It was Aer Lingus's first set of results since its high-profile debut on the stock market last year. But the airline's full-year numbers, which included a slight fall in pre-tax profit to €90.4 million, failed to move many people.
Trading in the stock on the Iseq yesterday was thin at less than 70,000 and it finished down 1.72 per cent at €2.85, a fall of five cent.
The airline was comprehensively out-traded by Calyx, an IEX-listed technology company that yesterday announced it had received a preliminary MBO approach led by its chief executive, Maurice Healy. Shares in Calyx jumped sharply immediately after the announcement and it closed up 8 per cent at €1.35, which values the company at around €87 million. Some 336,000 shares traded in the stock.

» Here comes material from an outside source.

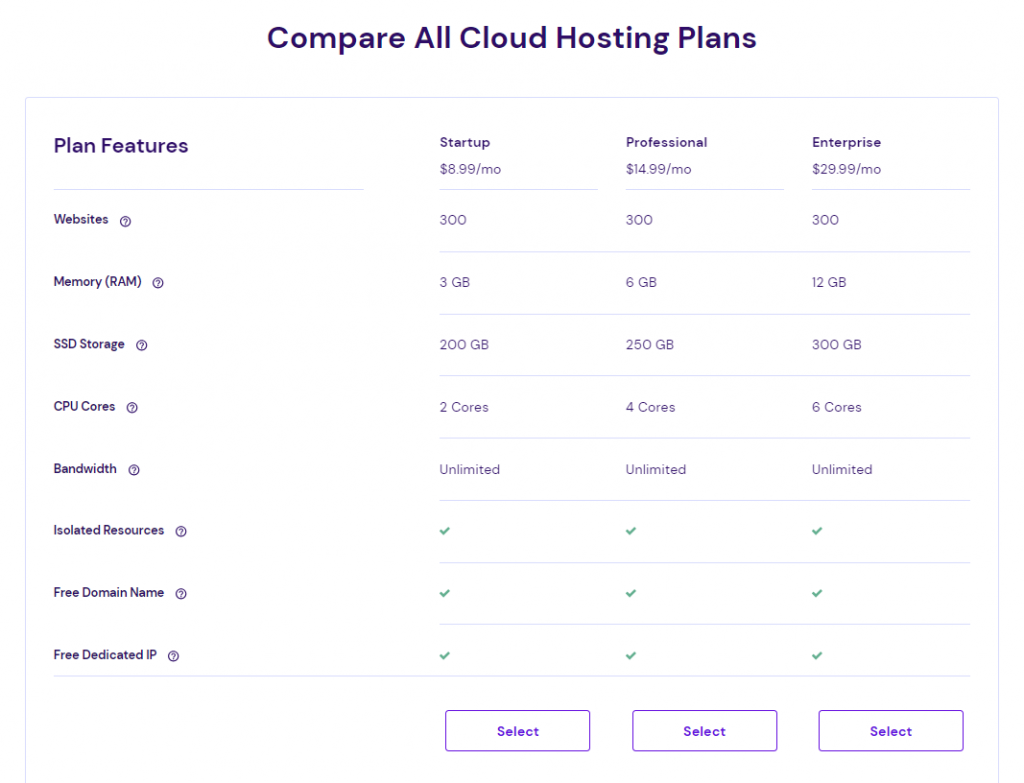Select the Professional plan button
Viewport: 1024px width, 783px height.
coord(704,730)
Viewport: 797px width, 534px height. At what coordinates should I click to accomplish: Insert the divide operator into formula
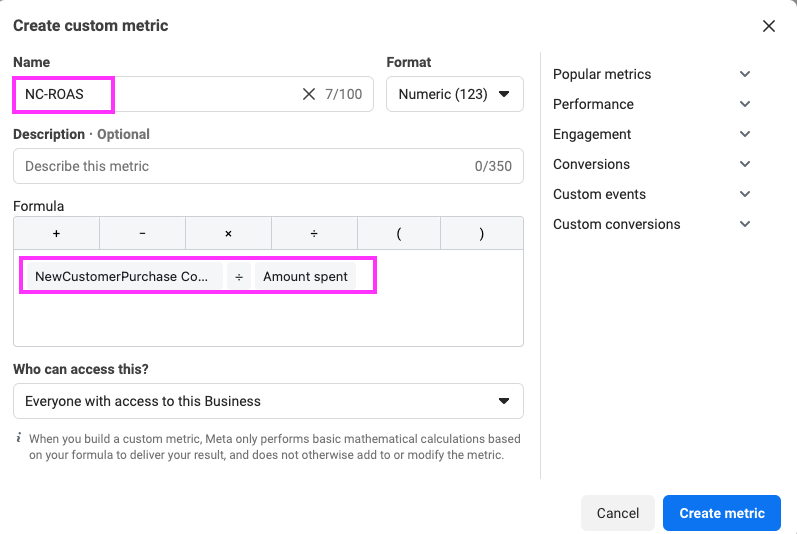(x=314, y=233)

Overall the Iseq opened positively yesterday but eventually fell back in sympathy with global markets and closed down more than 1 per cent. There was reasonable volume among the financials, with a selling off of AIB shares, which fell 16 cent to €23.40.
There was some switching into Bank of Ireland, which has underperformed relative to AIB of late. Bank of Ireland finished down 21 cent at €17.20, a drop of 1.21 per cent.

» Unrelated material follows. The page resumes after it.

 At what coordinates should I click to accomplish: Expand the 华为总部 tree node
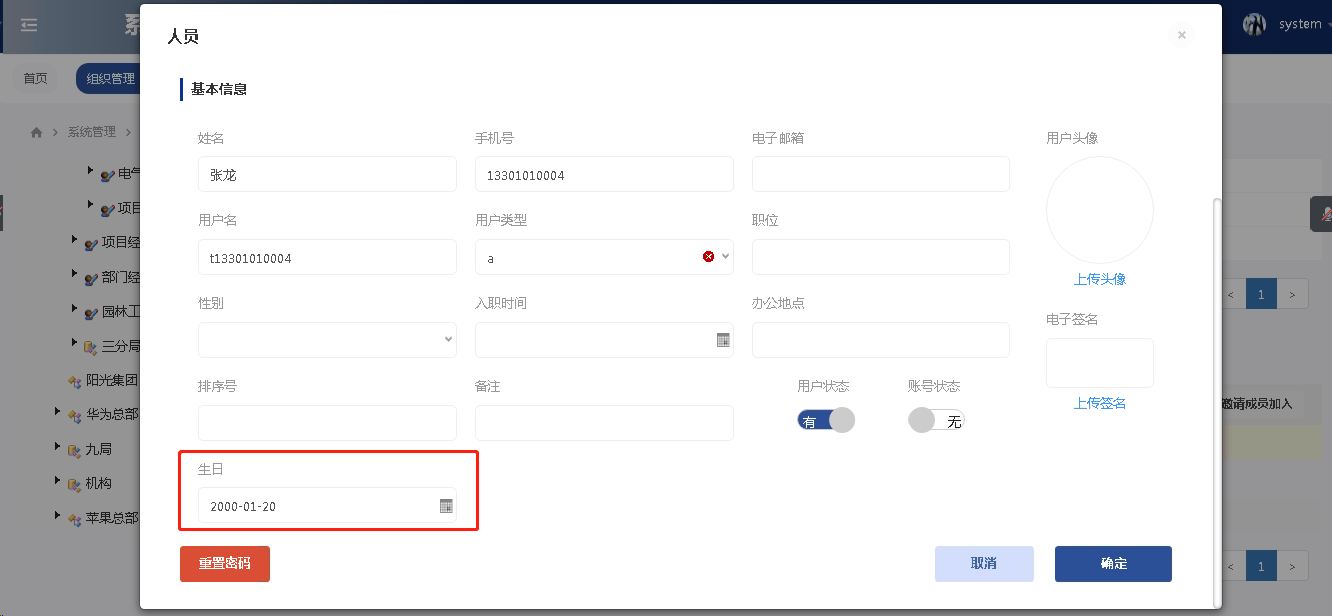coord(58,412)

CRH shed 50 cent to close at €31.11, down more than 1.5 per cent. Both AIB and CRH are paying dividends today. Ryanair shed almost 2.5 per cent from its share price, falling 14 cent to €5.62.
Kingspan, a stock that has been stuck in a rut of late, put in a good performance amid poor market conditions, adding 32 cent to close at €19.45, with just over a million shares traded.
Elsewhere, Irish Continental Group added five cent to close at €19.15.